И молча посмотрел на эльфийку, ожидая продолжения.
— Меня привезли из денеримского эльфинажа. Мне было лет шесть, по-моему, — сказала она, глядя в темноту. — Я разбила кувшин с молоком.
— Кувшин? — переспросил воин. Нериэль невесело улыбнулась и прикрыла глаза.
— По правде — три или четыре кувшина. Они взорвались — бах! Все было в молоке, но больше всего — торговец. Мы шли мимо, а он сказал… — она помялась. — Не важно. Сказал гадость. Некоторые вещи даже дети поймут и эльфы не стерпят.
— И ты начала взрывать кувшины?
— Да… Когда разлетелся третий, отец понял, в чем дело, дал мне оплеуху и быстро увел. Храмовники не торопятся, когда дело касается эльфинажа. Папа выиграл для меня еще один вечер.
Она замолчала. Алистер тоже молчал, но эльфийка кожей чувствовала его внимание.
— Помню, как мама посадила меня на колени, гладила по голове и всхлипывала. Я не поняла, в чем дело, но на всякий случай заревела тоже. Тогда отец забрал меня и стал объяснять, что все хорошо, и я буду жить гораздо лучше, чем раньше. Я помню, как он радовался. Но…
— Но? — спросил Алистер, не дождавшись продолжения, и слегка прижал ее к себе.
— Я не помню их лиц. У отца волосы белые, как у меня. А у мамы — красивые руки, только все время красные и в мозолях…
— Давай зайдем к ним, когда будем в Денериме? — предложил Алистер. — Хочешь?
— Хочу, — быстро откликнулась Нериэль. Помолчала. — И… не знаю.
— Сходим вместе. Ты пойдешь со мной к Голданне, а я с тобой — к твоим родителям. Тогда не так страшно, а?
Нериэль молча нашла его руку и порывисто сжала.

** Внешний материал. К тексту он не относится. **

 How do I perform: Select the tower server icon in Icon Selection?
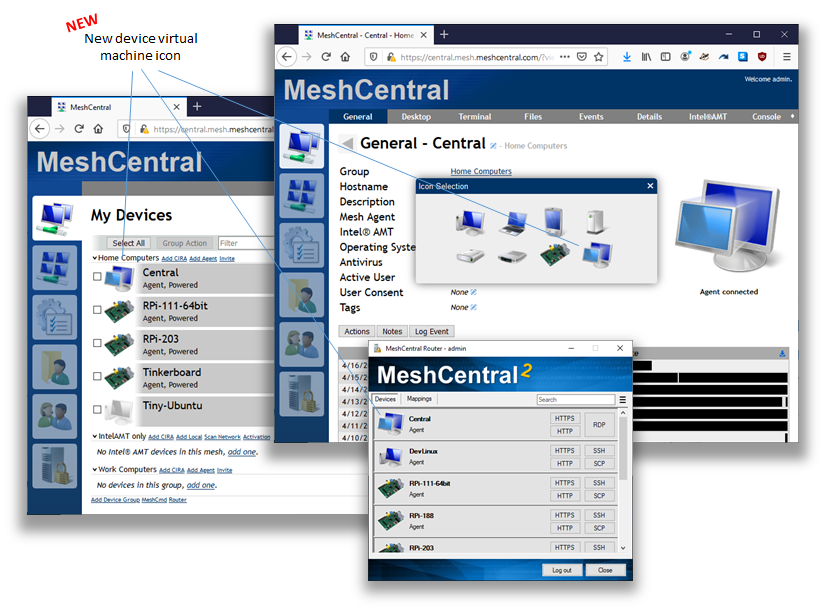[x=594, y=221]
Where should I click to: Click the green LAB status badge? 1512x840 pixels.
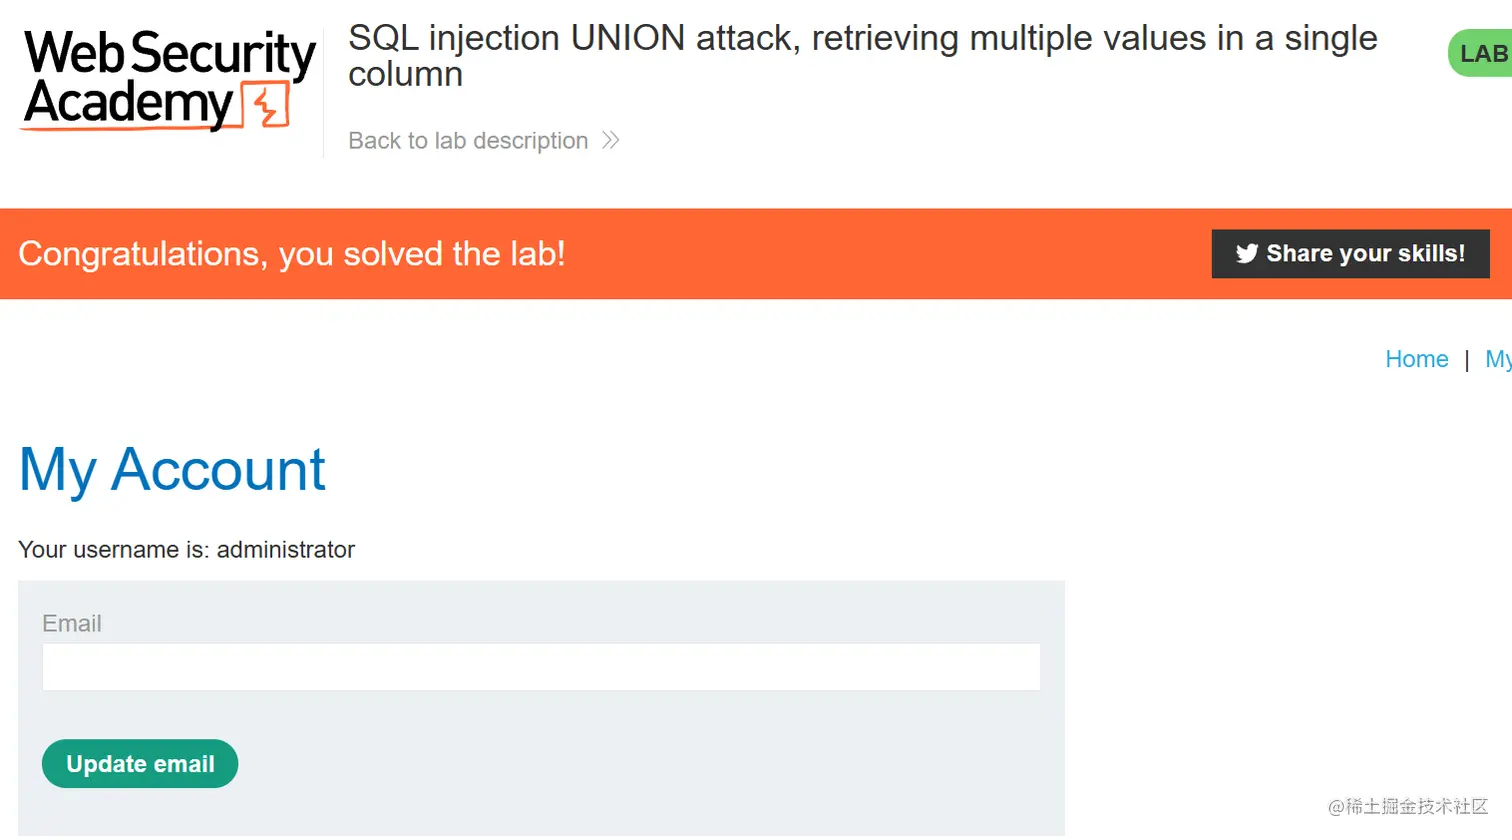(x=1480, y=53)
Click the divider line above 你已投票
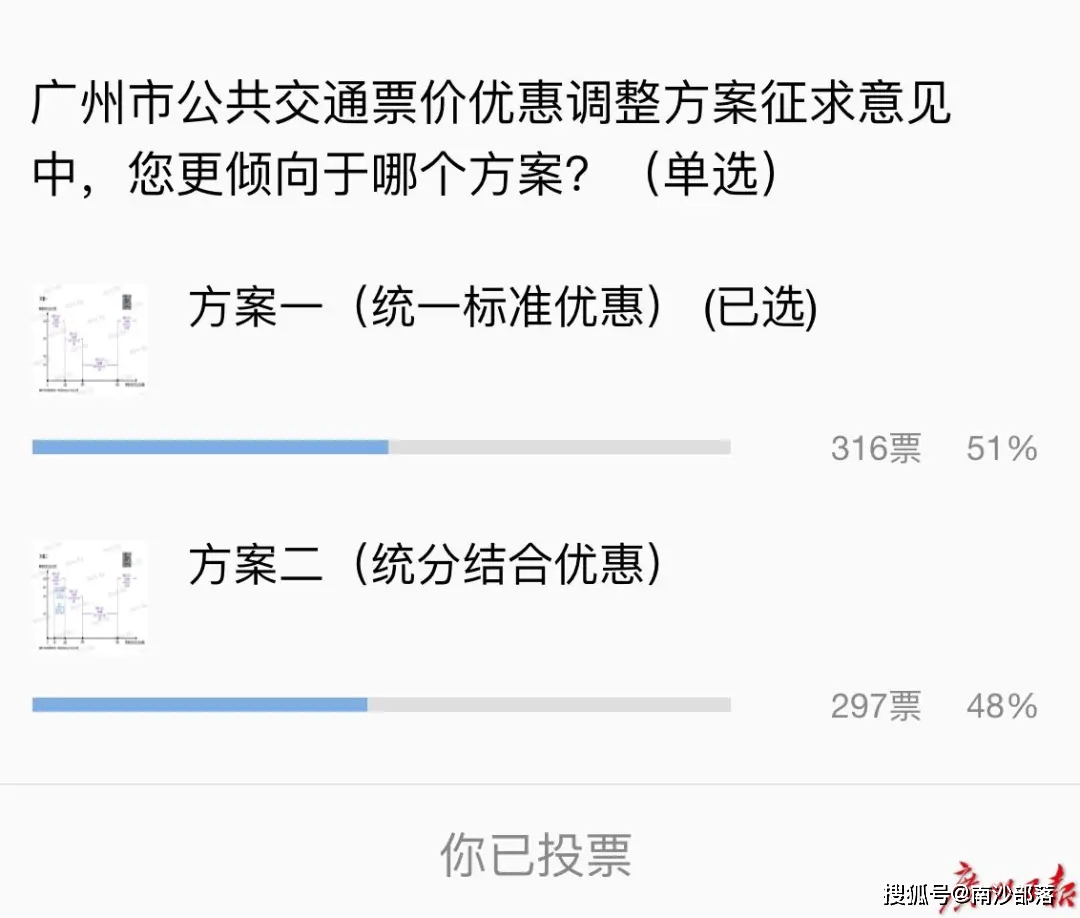The image size is (1080, 918). [540, 785]
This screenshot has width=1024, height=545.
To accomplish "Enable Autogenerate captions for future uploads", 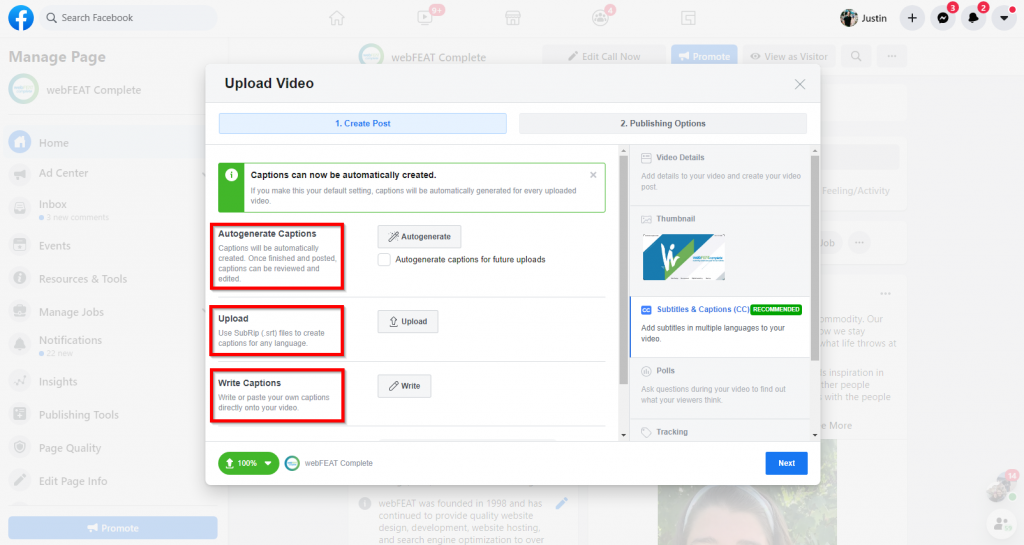I will click(x=384, y=260).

========== Две чашки с чаем ==========
Эльфийка Нигелла заглянула в комнату, обвела взглядом обстановку. Хвала Андрасте: ни Стража, ни огромного кунари, ни темноволосой женщины (поговаривали — ведьмы) в невообразимых одеждах, ни даже здоровенного мабари. В кои-то веки пусто. Можно приниматься за уборку.
Времена стояли тревожные: Мор на пороге, короля нет, вход в эльфинаж закрыт. Но Нигелла была молода, с неба сегодня сияло солнце, а экономка выдала ей пару лишних медяков за усердие… Поэтому сметая пылинки с сундука, оружия и каких-то книг Нигелла напевала веселую, хотя и неподходящую для приличной служанки песенку:
Вот шем приходит в эльфинаж,
А там ему: «Иди ты на…!»
А он в ответ: «Собьюсь с пути»,
А эльфы: «Можем проводить»…
Она добралась до середины куплета, когда пересекла комнату и застыла на месте. На полу за кроватью, так что из-за перины и высокой подушки не было видно, сидела гостья эрла — Серый Страж. Перед ней на дощечке стояла ступка, вымазанная темно-зеленой массой, и десятка два склянок. Страж смотрела на Нигеллу строгими внимательными глазами — без гнева, без улыбки.
— Да? — спросила она, склонив голову к плечу, так что из белых волос выглянул заостренный кончик уха. — И что было дальше?
— Простите, миледи! — Нигелла попятилась. — Я пришла прибраться, мне показалось, что в комнате никого нет… Я сейчас же уйду.
— Лучше останься и спой до конца, — предложила Страж и принялась деловито затыкать свои склянки пробками. — Я не скажу эрлу.